Sunday, July 22, 2007

390 Miles

Two days after my brother Michael killed himself.

My mother, father, my old brother and I sat together at the kitchen making a list of people to invite to the funeral.

My mother didn't want it to be a big funeral because he killed himself, and she considered it embarrassing.

I said, "We should invite Melissa."

They said, "Why would we invite her?"

I replied, "Because he loved her, they were in love. When a person dies everyone they ever loved and everyone who ever loved them should come to the funeral."

"Noah, you're stupid."

That's what they said.

I was young once, and I was going to get married.

I don't think I've writen about that directly, but I was.

The girl is still out there.

The relationship was off and on for seven years.

When we were sad, when the rustbelt beat us down we would meet each other in the night.
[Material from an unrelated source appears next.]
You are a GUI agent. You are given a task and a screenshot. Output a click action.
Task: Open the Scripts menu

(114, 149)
There were so many tears we cried in front of each other.

I watched her graduate high school and she watched me.

I remember being absolutely convinced that I would be with her forever.

That it would never stop.

We used to joke about being old together, we used to sit in terror thinking of the other one dead.
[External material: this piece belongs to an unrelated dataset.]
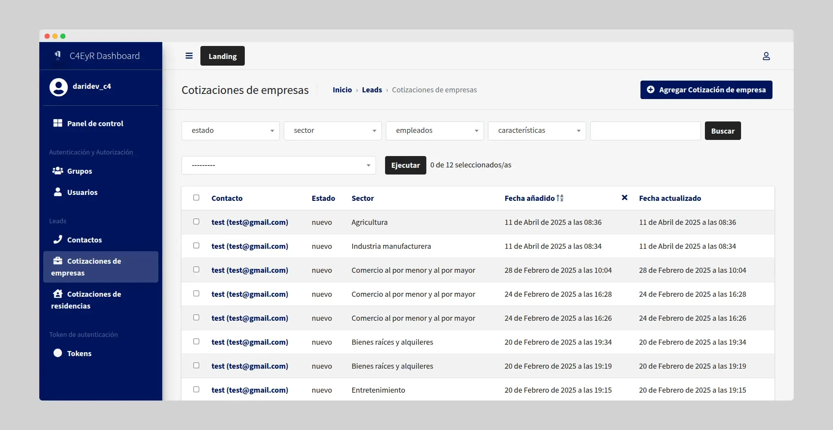The width and height of the screenshot is (833, 430).
Task: Go to Usuarios in sidebar
Action: tap(82, 192)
We would always stop seeing each other.

And we would always have these moments when we would see each other again.

This one time, we hadn't seen each other for a long time, and we saw each other at the movie theater. She looked so nervous, and I know i was nervous.

It was nice to be nervous.
and of course we called each other soon after and made up.

I would really cry when we would break up.

I mean I would fucking ball, I would put on Sunny Day real Estate and just fucking cry like a little bitch.

We were engaged to be married, we had a little trailer, we had a home.

And now.

In this moment.

It has been four years.

We haven't spoken for four years.

A total silence from the person I was so convinced, I loved.

Nothing could have convinced me otherwise then.

Four years.

Of silence from the past.

But still in some strange way,

I love her.

I have no desire to be with her, to unclothe her, to feel her nakedness, to be part of her life.

But still,

If she was sick with cancer or had a stroke, I would want to know.

I might even send flowers.

And if she died.

I do think, I would cry.

I don't want any harm to come to her.

I always ask about her.

But she is gone.

When she dies I hope somebody notifies me.

I don't know if it would be proper to show up to the funeral.

But one day, when no one would be at her grave, I would show up, and set down some flowers.

And as Kerouac said, "and nobody, nobody knows what's going to happen to anybody besides the forlorn rags of growing old."